◆ **YOUR TASK**
The line with "Task: Click Додати до моніторингу button" and each line following it, up to the final line of the data, should be set down exactly; pictures stay out.

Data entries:

# # #

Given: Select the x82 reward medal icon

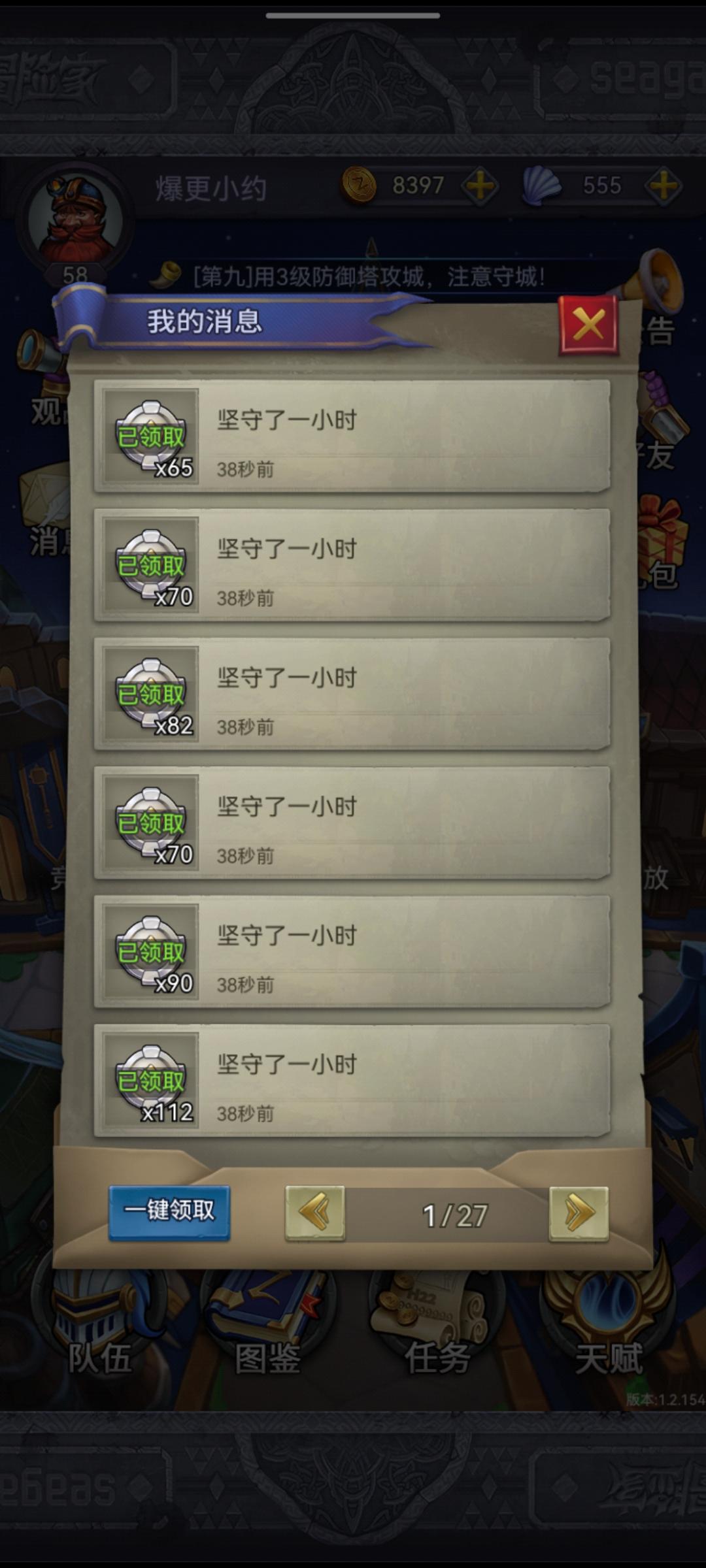Looking at the screenshot, I should click(x=151, y=693).
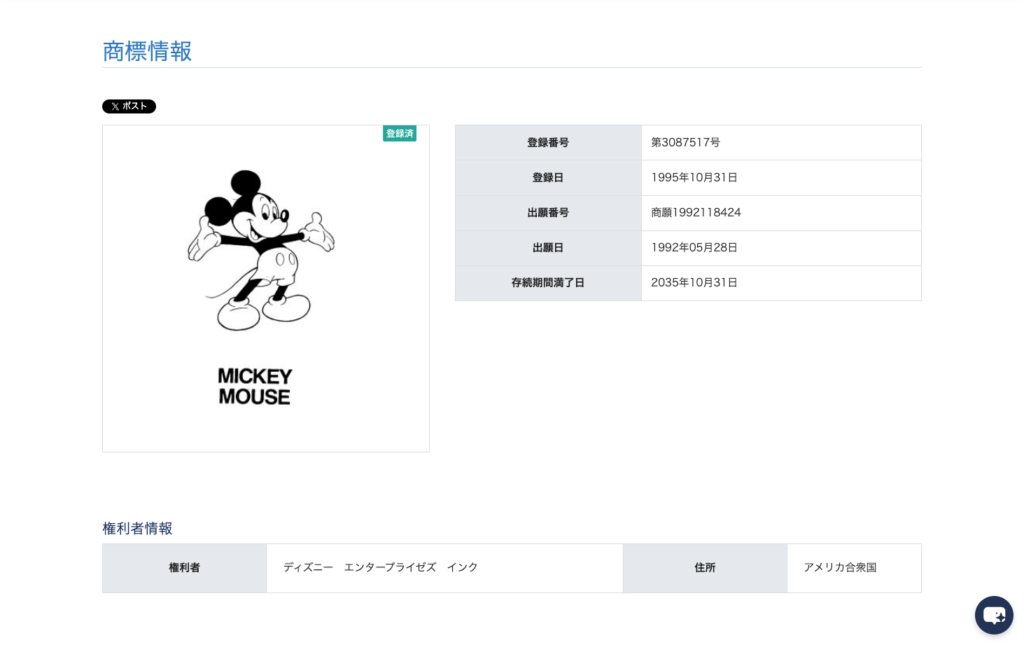This screenshot has height=645, width=1024.
Task: Click the X ポスト share button
Action: (129, 106)
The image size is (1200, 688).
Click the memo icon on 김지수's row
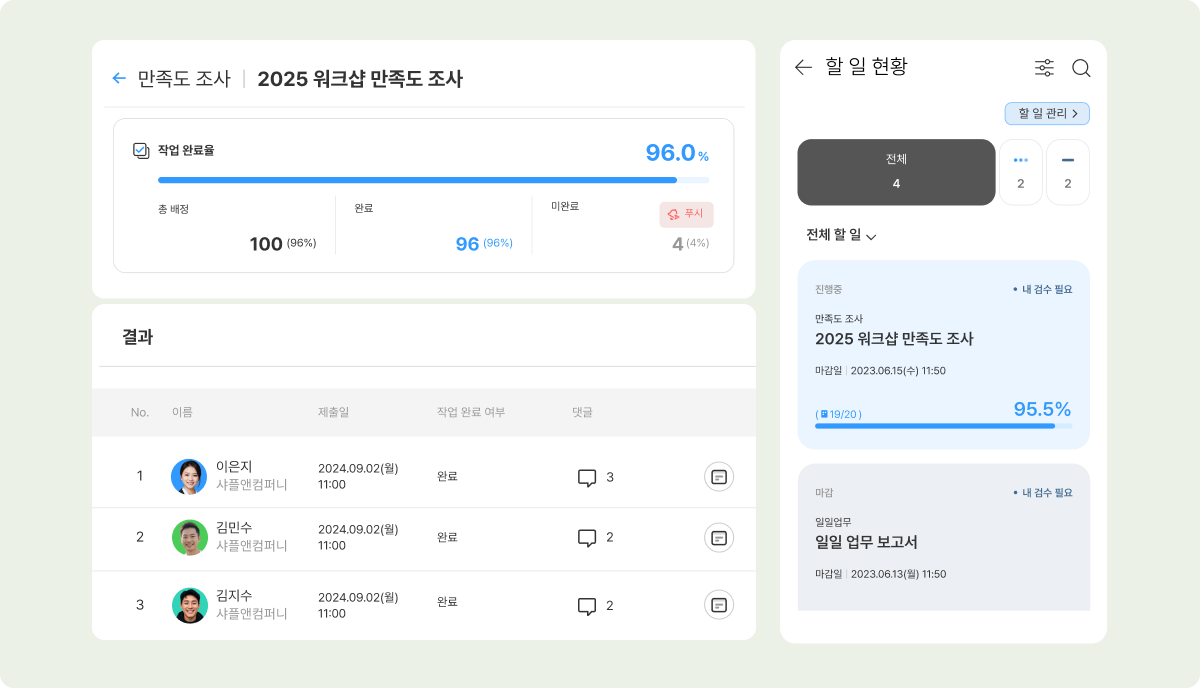point(718,605)

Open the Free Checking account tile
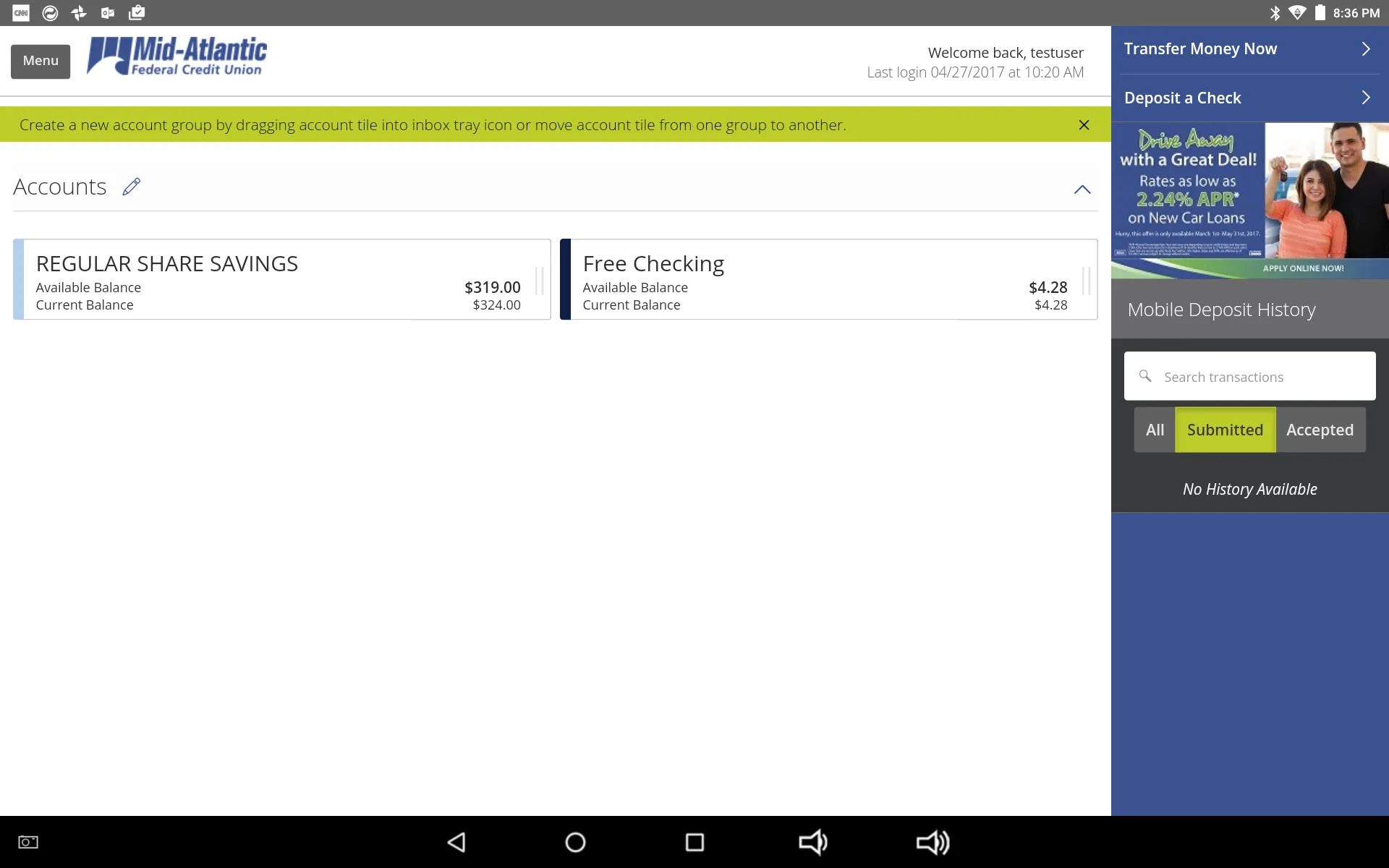click(828, 279)
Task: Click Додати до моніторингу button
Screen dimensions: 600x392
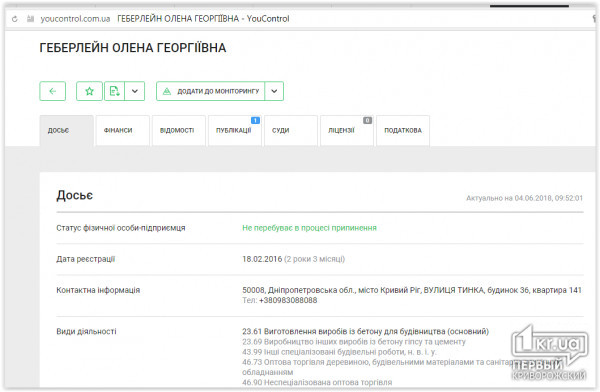Action: coord(210,91)
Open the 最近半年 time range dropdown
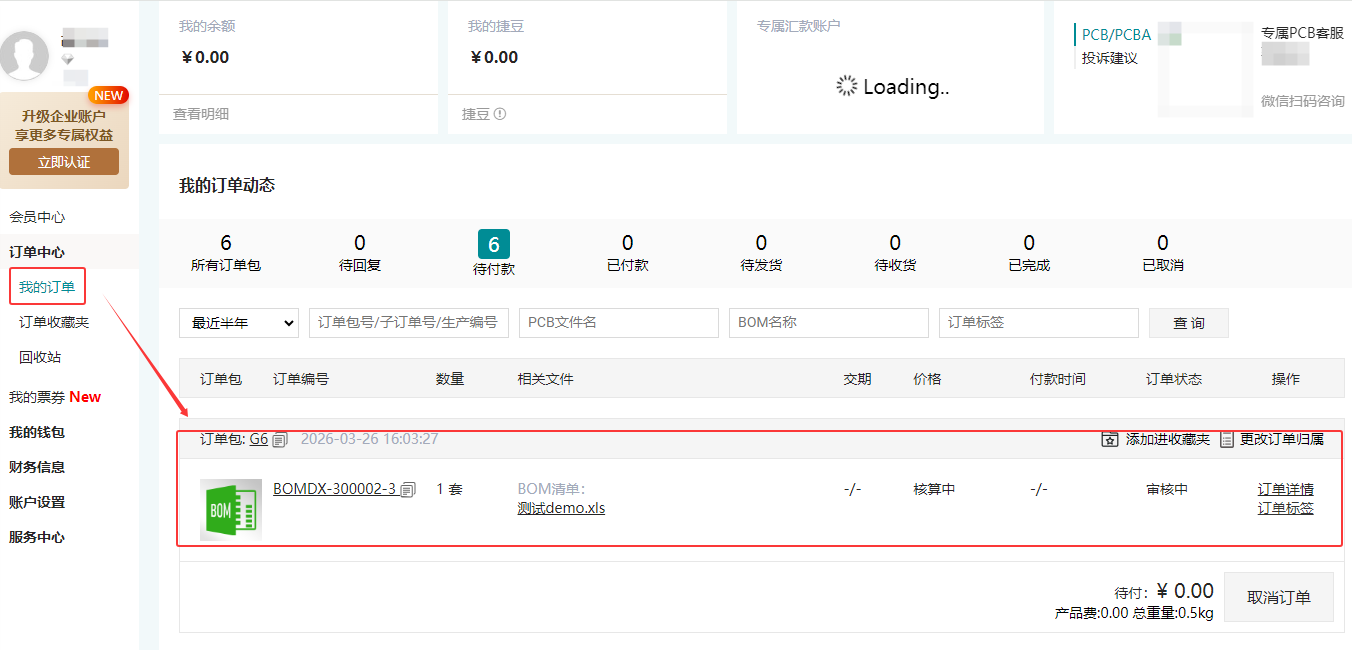Image resolution: width=1352 pixels, height=650 pixels. [x=239, y=323]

# # #

◆ **SOLUTION FOR THIS TASK**
Task: Click Додати до моніторингу button
Screen dimensions: 600x392
Action: coord(210,91)
Open the 最近半年 time range dropdown
Image resolution: width=1352 pixels, height=650 pixels. [x=239, y=323]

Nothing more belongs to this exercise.